The head of the Norwegian sovereign wealth fund’s ethics watchdog says the fund will investigate whether companies it invests in have used Uighurs and other Muslim laborers linked to China’s Xinjiang detention camps.
Johan H. Andresen, chairman of the Norwegian wealth fund’s ethics committee, said the fund has begun identifying companies that it says have used workers held in Xinjiang internment camps.
“We are concerned that some of the companies in this fund may be taking advantage of that workforce. This may be a widespread practice,” he said in an interview before the commission released its annual report Wednesday (March 10).
If the commission will make a recommendation on the issue, it will do so in the first half of this year, he said. The recommendations made will be submitted to the board of directors of the central bank, which will make the final decision.
China’s Foreign Ministry said in a statement sent to Reuters that there are no “so-called ‘detention camps'” in Xinjiang.
Beijing denies that forced labor exists in Xinjiang. The Chinese government says it is setting up vocational skills Education and training centers in Xinjiang to help eliminate Islamic extremism and separatism.

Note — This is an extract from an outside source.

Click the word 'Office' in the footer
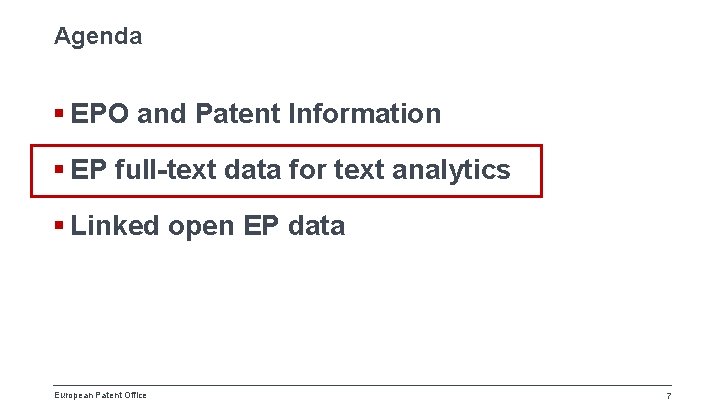720x405 pixels. 137,395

The Norwegian central bank usually follows the committee’s recommendations and reprimands the companies involved, but sometimes instead of immediately excluding them from the fund, it puts them on a watch list and gives them a period of Time to come up with a plan to change their behavior or be excluded.
The Norges Bank can also ask the fund’s management to engage directly with the company about its concerns, or it can decide to divest from a company if it believes that the fund’s ownership of the company poses too great a moral hazard.

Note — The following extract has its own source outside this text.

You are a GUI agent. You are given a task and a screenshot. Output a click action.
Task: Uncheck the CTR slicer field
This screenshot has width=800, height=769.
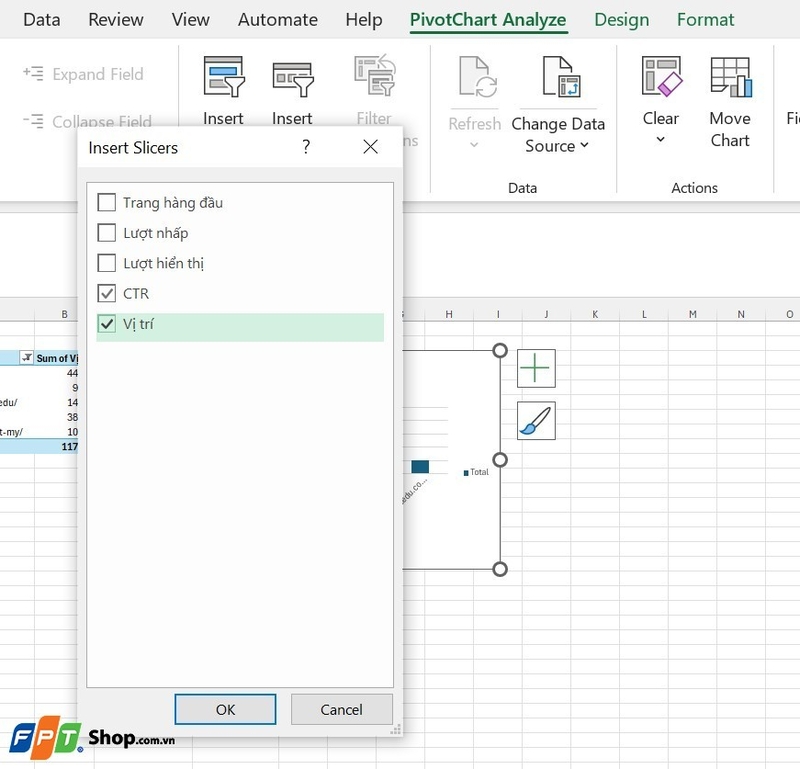coord(105,293)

Norway’s $1.3 trillion sovereign fund is the world’s largest sovereign wealth fund and operates under a code of ethics set by Parliament. It owns 1.5 percent of the world’s 9,100 publicly traded companies and thus has enormous market influence.

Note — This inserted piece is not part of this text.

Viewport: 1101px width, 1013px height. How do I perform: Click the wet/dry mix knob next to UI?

The Norwegian Parliament prohibits the fund from investing in companies that produce standards such as nuclear weapons, landmines, tobacco or human rights violations.
Several textile companies have been excluded from the fund, most recently India’s Page Industries, which makes swimwear for the Speedo brand. Page denies any wrongdoing.
Anderson, chairman of the ethics committee, also said that forced labor or modern slavery is also becoming a growing problem and will dominate the committee’s work in the coming years. The commission will commission a report this year from a non-governmental organization to outline the extent of forced labor worldwide.
The Norwegian Wealth Fund has already excluded a number of companies, including security firm G4S, from the fund over the issue of forced labor.
The fund has excluded about 70 companies for various reasons, based on the recommendations of an ethics committee. Another 73 companies were excluded outright by the central bank because of their reliance on coal.
Reuters reported that when the news agency asked whether China would contact Norwegian authorities about the actions taken by the Norwegian wealth fund’s ethics watchdog on the Xinjiang issue, the Chinese Foreign Ministry said it hoped the Norwegian agency would “respect the facts” and not “promote the wrong practice of politicizing economic and trade cooperation. The Chinese Foreign Ministry said it hoped that the Norwegian authorities would “respect the facts” and not “promote the wrong practice of politicizing economic and trade cooperation.